Several workers have tried to study the factors predicting conversion to OC [16],[17],[18],[19] . Male sex, ultrasound finding of contracted/thick wall gallbladder, wide CBD, age >65 years and early learning phase were all reported to be predictors of conversion to OC. Other more recent studies related higher CR to the associated medical problems (such as diabetis mellitus) [20] , acute and gangrenous cholecystitis [21],[22],[23] and non-selection criteria pre­operatively [24] . In a recent study, male patients had higher conversion rate and significantly longer operating time than females [25] . Kaushik et al claimed that the commonest cause of conversion was frozen Calot's triangle, followed by injury to common bile duct and the higher conversion rate (7.06%) was due to adopting "no hesitation" policy in converting [14] . In other loco-regional experience, Kamal et al showed a conversion rate of 6.28% whereas Al-Hadi et al showed a conversion rate of 2.7% [12],[13].

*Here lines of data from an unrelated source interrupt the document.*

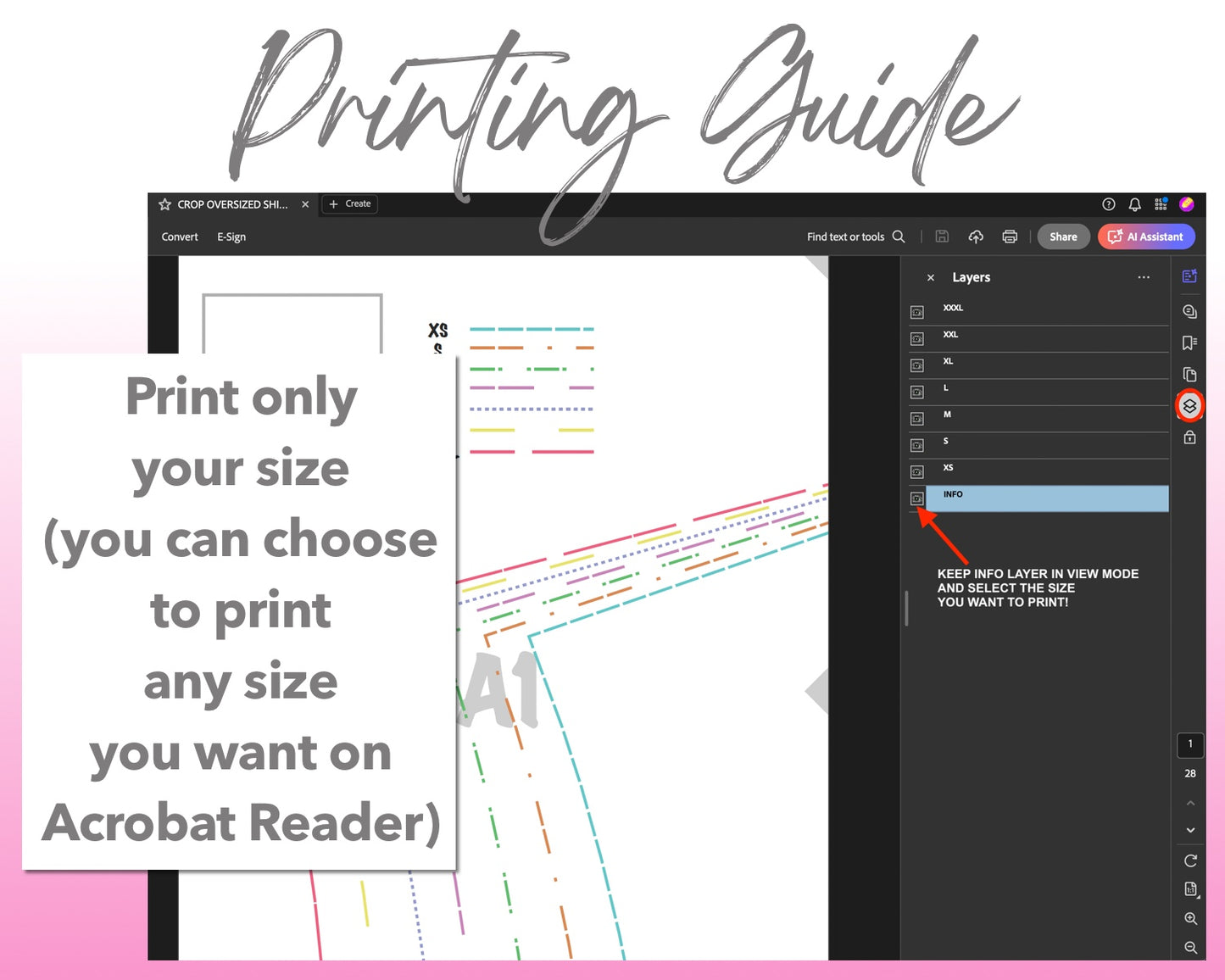Click the printer icon in toolbar
Image resolution: width=1225 pixels, height=980 pixels.
coord(1009,237)
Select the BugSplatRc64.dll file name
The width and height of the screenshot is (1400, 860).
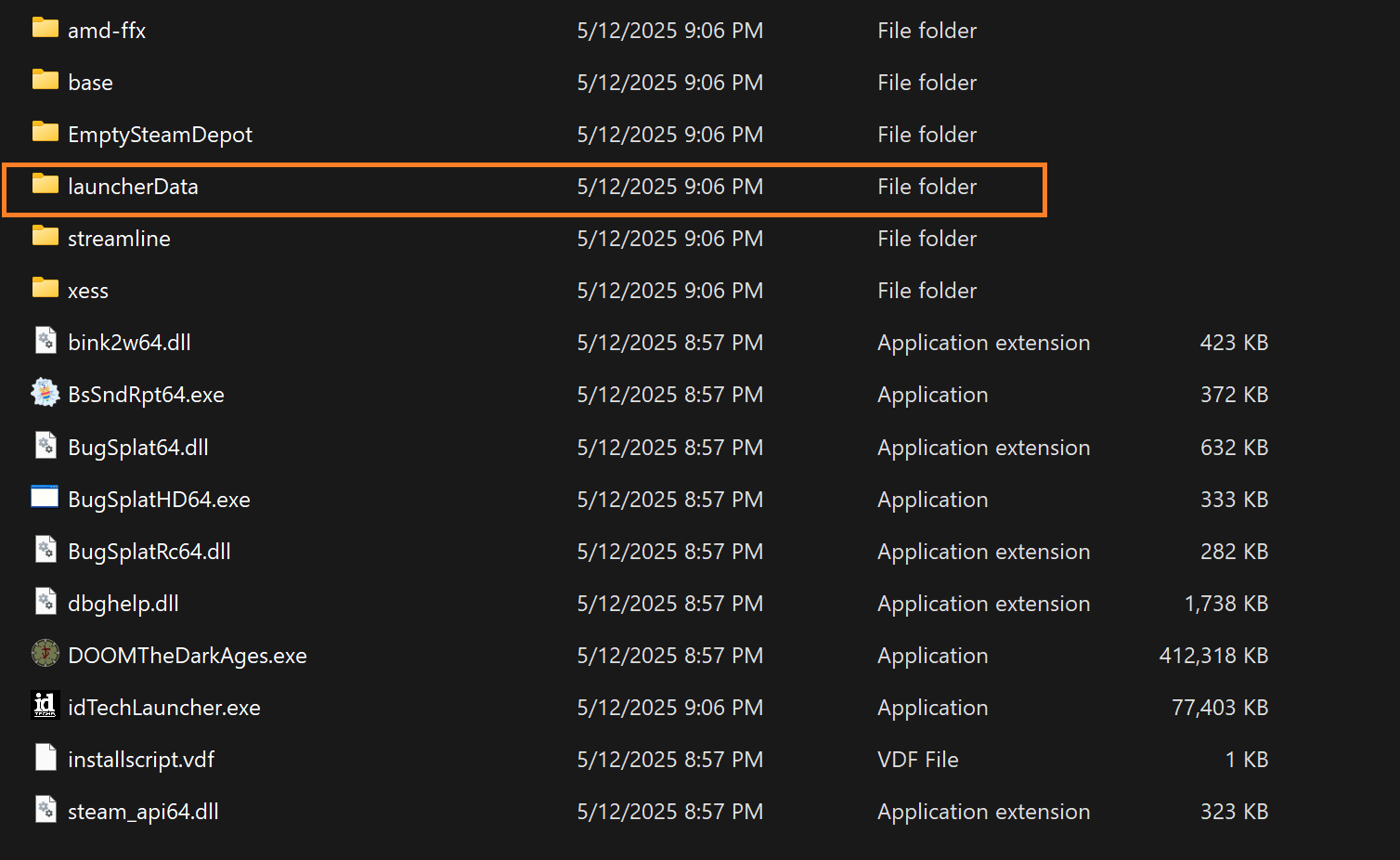click(x=149, y=552)
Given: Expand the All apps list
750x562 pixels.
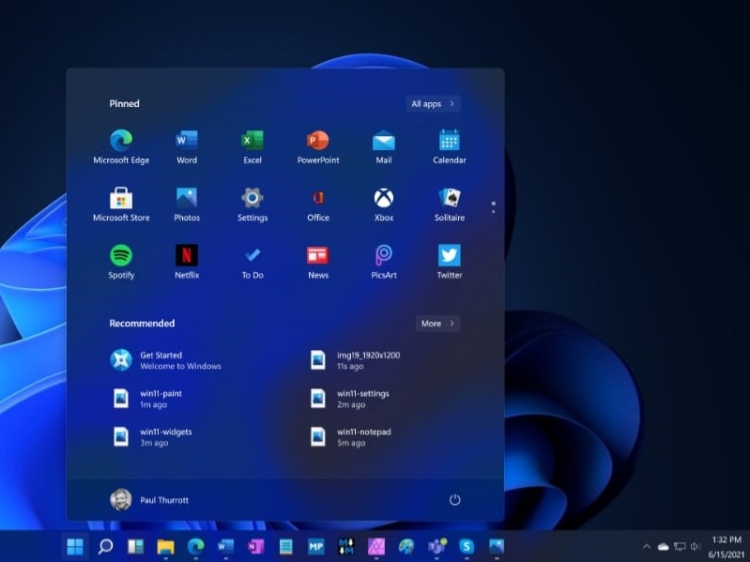Looking at the screenshot, I should click(432, 104).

Many of the above mentioned factors were included in our patients and there was no pre­operative selection criteria. However, the CR was significantly low in our series in comparison to published data. We believe that the above mentioned factors could predict difficulty of the operation and call for the presence of an experienced laparoscopic surgeon but do not necessarily increase the conversion rate. Although some workers believe that a low threshold for conversion to open seems to be an important factor in maintaining a low incidence of operative complications [26] , the mortality and morbidity in our group of patients were comparable to published data. In a recent publication, Sarli et al gave a morbidity rate of 7.4%, with a conversion rate of 8.7%. Our morbidity rate was 6.4% (48 patients in [Table 1] [27] . Forty-five of these patients were managed non­operatively while only three patients required re­operation. The first of the three patients who required re-operation had a hernia at the site of the umbilical port, which was repaired surgically. The second patient had a small bowel injury during insertion of the 1st laparoscopic umbilical trocar and was converted to open surgery to deal with this complication, which occurred in the early stages of our series; currently such a complication can be repaired laparoscopically. The 3rd complication was a sub-hepatic abscess that required surgical drainage after failure of conservative treatment. We had two mortalities (0.26%) in 751 patients and none of them was related to the choice of surgical approach whether laparoscopic or open.

From the above discussion, and contrary to the opinions held by some previous workers, it is clear that a low conversion rate can be associated with a low complication rate. The factors that influence the conversion rate are probably related to the patient, the surgeon as well as the set up and instrumentation.


Laparoscopic cholecystectomy is a reliable, safe, and cost effective treatment modality for symptomatic gallstones. Avoiding conversion from LC to OC or keeping it to minimum is possible without any increase in mortality or morbidity. This requires growing experience of the operating team with proper settings and instrumentation. Safety of the procedure will not be compromised if a careful standardized technique is practiced. The advantages of laparoscopic approach outweigh the relatively longer operative time, which will be needed in certain difficult cases.